Postcard
The sun still rises:
CinDi’s Asian Competition
Miners
Cinema Digital Festival
Seoul, Korea
August 2011
Sender: Ian Christie
Two scenes linger in my mind.
The hearth of an old man’s house in rural northeast China still bears faded portraits of Marx, Engels, Lenin and Stalin; old Tang even vividly remembers playing tricks on the Japanese invaders as a child, before the war and Communist revolution. Having survived Mao’s Cultural Revolution, he’s far from a cuddly patriarch, still challenging his scattered children, especially his feisty daughter Caifeng Tang, to realise their ambitions in the harsh world of modern China.
The other image was from the same country: a pitifully poor family scratching a dangerous living from illegal mining because they see no other way to earn enough for their children and parents. Don’t film us, they say to the filmmaker, show Shanghai instead… The first is from Xu Tong’s Shattered, the final part of his remarkable trilogy of documentaries about life in the margins of China; the second from Bai Budan’s Miners, an equal brave journey of discovery through this vast network of activity that underpins modern China’s showcase economy.
Serving on the jury at this year’s Cinema Digital (CinDi) festival in Seoul, I found the 15 films in the centrepiece Asian Competition a constant revelation.
Mushrooms
There were indeed many extraordinary images on show (each preceded by the festival’s mesmeric curtain-raising trailer, provided by Apichatpong Weerasethakul, a member of last year’s jury): from the panoramic expanses of Tibet, where modernity is seen slowly encroaching on the patterns of traditional life in Pema Tseden’s Old Dog (Khyi Rgan) and Sonthar Gyal’s The Sun-Beaten Path (Dbus Lam Gyi Nyima), to the lush tropical vegetation that forms a backdrop to two films from the Indian subcontinent: Vimukthi Jayasundara’s Mushrooms (Chatrak) and Sanjeewa Pushpakumara’s Flying Fish (Igillena maluwo).

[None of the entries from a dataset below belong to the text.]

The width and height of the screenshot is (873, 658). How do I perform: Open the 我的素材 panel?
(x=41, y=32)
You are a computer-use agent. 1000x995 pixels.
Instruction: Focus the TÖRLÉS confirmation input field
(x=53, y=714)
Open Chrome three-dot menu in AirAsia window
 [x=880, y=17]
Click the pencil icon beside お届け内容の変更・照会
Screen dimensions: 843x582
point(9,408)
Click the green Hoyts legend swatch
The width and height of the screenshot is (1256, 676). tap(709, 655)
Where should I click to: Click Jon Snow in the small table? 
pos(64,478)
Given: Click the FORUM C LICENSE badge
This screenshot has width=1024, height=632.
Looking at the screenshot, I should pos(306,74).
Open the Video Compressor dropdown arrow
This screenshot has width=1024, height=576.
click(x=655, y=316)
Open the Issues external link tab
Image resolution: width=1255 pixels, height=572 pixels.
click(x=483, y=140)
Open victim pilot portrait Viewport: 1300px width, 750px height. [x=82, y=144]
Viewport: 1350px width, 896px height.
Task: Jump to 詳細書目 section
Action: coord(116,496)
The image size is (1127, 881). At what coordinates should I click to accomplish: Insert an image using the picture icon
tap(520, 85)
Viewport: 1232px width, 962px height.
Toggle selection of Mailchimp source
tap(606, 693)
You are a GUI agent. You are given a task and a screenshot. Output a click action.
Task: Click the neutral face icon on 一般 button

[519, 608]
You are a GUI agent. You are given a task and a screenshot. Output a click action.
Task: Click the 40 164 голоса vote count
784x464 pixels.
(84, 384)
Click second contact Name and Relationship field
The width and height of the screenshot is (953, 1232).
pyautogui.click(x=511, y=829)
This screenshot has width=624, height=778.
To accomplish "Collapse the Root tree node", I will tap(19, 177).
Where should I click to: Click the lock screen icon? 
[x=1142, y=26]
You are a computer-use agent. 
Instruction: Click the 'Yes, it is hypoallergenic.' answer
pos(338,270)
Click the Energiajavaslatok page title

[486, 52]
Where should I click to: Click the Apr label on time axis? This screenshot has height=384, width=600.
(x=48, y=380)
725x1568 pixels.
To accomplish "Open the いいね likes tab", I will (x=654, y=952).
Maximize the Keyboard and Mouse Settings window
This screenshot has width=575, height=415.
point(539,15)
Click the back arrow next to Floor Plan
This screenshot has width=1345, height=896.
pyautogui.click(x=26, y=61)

Both these films, one enigmatic and the other angry, use boldly non-realist strategies to provide insiders’ accounts of deeply divided and unequal societies coming to terms with the modern world. Mushrooms, Jayasundara’s third feature, which premiered in this year’s Cannes Directors’ Fortnight (his first, The Forsaken Land (Sulanga Enu Pinisa), won the festival’s Camera d’Or in 2005), resorts to outright allegory as a successful architect looks out over the sprawling city he is building while his brother lives a mute, inglorious life in the forest, unable or unwilling to cope with the ambition that drive his brother.
Flying Fish
For all its striking imagery, Mushrooms seems too schematic, but Flying Fish offers an extraordinary journey to the heart of Sri Lankan darkness with no less vivid, sensual images. Set during the 25-year civil war that convulsed Sri Lanka, Pushpakumara’s remarkable debut draws on his own experience growing up in a remote village, where ordinary lives were degraded by the struggle between Tamil Tigers and government forces (shown as equally brutal). Recurrent close-up images of exotic insects and landscapes of startling beauty intersperse scenes of sexual exploitation, making this a far from comfortable films to watch. But there’s no denying its impassioned originality. We gave it the Blue Chameleon jury prize, and there’s a chance to see for yourself in the London Film Festival.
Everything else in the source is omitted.